According to the report studied by scientists says that climate warming in the Bering Sea caused major migration of fish species such as Pacific cod and walleye pollock would move north toward the Bering Strait and into the Arctic Ocean. The report also states that a pool of cold water in the northern Bering Sea has been a locked door to the northward migration of pollock and cod, the fish harvested for America’s fish sticks and fast food sandwiches.
Mike Sigler of Juneau, a marine biologist with the Alaska Fisheries Science Center, part of NOAA, said that their original hypothesis was wrong, as they think they won’t have habitat to occupy northward in the northern Bering Sea. Water along the ocean floor where pollock live has been kept cold by the layer of sea ice that forms every winter on the surface of the northern Bering Sea.
Physical oceanographer Phyllis Stabeno of NOAA’s Pacific Marine Environmental Laboratory in Seattle, said that that layer of ice persist even with climate warming. Cold water sets up below the ice layer and remains cold throughout the summer. Commercial fishermen in the Bering Sea and Aleutian Islands this year were allowed to catch 1.27 million metric tons (2.8 billion pounds) of pollock, and nearly 228,000 metric tons (510 million pounds) of Pacific cod.

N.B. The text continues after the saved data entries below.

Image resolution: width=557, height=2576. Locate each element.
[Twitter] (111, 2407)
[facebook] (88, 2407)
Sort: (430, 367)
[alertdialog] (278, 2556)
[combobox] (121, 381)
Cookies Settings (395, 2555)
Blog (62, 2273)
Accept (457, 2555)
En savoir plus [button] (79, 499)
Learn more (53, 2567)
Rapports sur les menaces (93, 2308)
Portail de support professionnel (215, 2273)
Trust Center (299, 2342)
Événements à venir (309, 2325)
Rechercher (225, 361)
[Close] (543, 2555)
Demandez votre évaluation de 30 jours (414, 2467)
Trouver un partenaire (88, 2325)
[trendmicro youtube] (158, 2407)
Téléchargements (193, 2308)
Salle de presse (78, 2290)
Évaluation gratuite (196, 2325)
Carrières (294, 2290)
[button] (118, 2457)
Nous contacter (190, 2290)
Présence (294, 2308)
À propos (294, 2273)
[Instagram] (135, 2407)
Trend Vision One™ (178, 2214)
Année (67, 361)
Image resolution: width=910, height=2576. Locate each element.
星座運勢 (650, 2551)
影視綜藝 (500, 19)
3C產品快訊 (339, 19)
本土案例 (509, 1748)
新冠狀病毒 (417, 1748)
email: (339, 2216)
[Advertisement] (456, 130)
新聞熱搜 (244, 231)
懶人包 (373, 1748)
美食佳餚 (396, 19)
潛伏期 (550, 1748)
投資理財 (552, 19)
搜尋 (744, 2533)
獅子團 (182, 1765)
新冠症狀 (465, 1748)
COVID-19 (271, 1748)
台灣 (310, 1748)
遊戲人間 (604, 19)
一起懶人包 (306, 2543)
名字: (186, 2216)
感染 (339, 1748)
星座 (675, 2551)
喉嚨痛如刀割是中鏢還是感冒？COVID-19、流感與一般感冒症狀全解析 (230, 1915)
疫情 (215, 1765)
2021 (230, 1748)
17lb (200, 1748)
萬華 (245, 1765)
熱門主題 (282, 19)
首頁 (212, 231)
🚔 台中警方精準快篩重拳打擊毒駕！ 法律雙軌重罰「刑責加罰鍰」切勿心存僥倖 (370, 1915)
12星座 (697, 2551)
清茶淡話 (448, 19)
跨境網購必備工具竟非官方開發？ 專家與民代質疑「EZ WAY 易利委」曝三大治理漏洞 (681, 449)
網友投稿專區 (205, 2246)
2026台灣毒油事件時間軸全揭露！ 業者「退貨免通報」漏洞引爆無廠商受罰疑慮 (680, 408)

Scientists said that fish species would move north for the coldness. And that would have complicated matters for the commercial fishing fleet, increasing calls for a Coast Guard base, a deep water port and other infrastructure in northwest Alaska, which has remained remote because it’s covered by ice so much of the year. The northern Bering Sea is hemmed in by Russia on the west and Alaska on the east likely contributing to colder water.